**Goal of the exercise**:
Pick up the essay about losing the Ann Arbor daily paper where it stops, and write its next few paragraphs in the same voice.

We lost our daily paper paper last July in Ann Arbor. The old Ann Arbor News was replaced by an online product, AnnArbor.com. Like many, I was chagrined. I couldn’t imagine breakfast without ink and newsprint. It just seemed strange to imagine reading the daily news on a laptop across my bowl of fruit. Not getting that dirty ink all over my fingers anymore, that would be good. But spilling coffee on my new paper? That would be bad.

I’m not a total Luddite. I’ve been a heavy online user since the pre-www days of Compuserve and Prodigy. So I’m totally comfortable in the online world. But my daily newspaper? Hmm…

I wasn’t happy about it then. I am happy now. Not with the actual digital replacement product. It’s marginal at best. Maybe because it’s marginal, I have been forced to seek out other sources of local news, information and opinion. What a revelation! I guess I never realized how much filtering was required to reduce an entire community with all of its events, quirks, warts, and diverse personalities into a daily bundle of bird cage liner, packing material and filler for my recycle bin.

Make no mistake, these new sources are not fair and balanced journalism. Most don’t pretend to be. Much is presented as fact that is, in fact, not. Articles and reader comments are often snarky, off topic, offensive, and rude. (I kind of like that part, it takes less energy than polite and politically correct). But you learn pretty quickly who has something interesting to say and who doesn’t.

Text and item location entries
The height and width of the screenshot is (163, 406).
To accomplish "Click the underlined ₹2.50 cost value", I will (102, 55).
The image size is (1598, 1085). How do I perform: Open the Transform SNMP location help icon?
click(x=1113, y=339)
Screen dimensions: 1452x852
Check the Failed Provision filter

* * *

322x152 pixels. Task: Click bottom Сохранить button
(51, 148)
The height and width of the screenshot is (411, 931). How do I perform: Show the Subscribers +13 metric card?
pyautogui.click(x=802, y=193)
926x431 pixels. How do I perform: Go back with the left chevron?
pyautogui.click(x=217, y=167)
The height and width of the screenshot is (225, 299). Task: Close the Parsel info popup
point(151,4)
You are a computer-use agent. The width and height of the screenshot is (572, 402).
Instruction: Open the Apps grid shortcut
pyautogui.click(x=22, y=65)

**The response**:
What used to be twenty pages of news and a quarter page of Letters to the Editor is now snippets of news and screen after screen after screen of Letters to the Editor. I always liked the letters best anyway. The only issue I have with this new order is that the conversation tends to be dominated by an annoying few. Maybe they just have too much time on their hands, or maybe they really do know everything… about everything. You who know it all – and you know who you are – start your own blog.

And then there is the anti-everything crowd. News flash: www.antieverything.com is for sale. And the conspiracy theorists. They think I’m out to get them. (I am, but I’ll blog about that some other time.) There are the mindlessly single-minded. Is that an oxymoron? Or just a moron? Their one pet peeve is somehow relevant no matter the topic. The linkers, they think I really need 100 pages of linked minutiae to learn that the school board spent too much on pencils. And then there those I call the twits. The ones who use that incredibly annoying twitterism of using the @ symbol when replying to another poster.

But, all in all, since I’ve been reading these local blogs, news sites, pseudo news sites, rants, and journals, I certainly feel like I am more informed. I might actually be. It’s hard to tell. It is definitely more fun than the old paper paper. And I haven’t spilled anything on it yet.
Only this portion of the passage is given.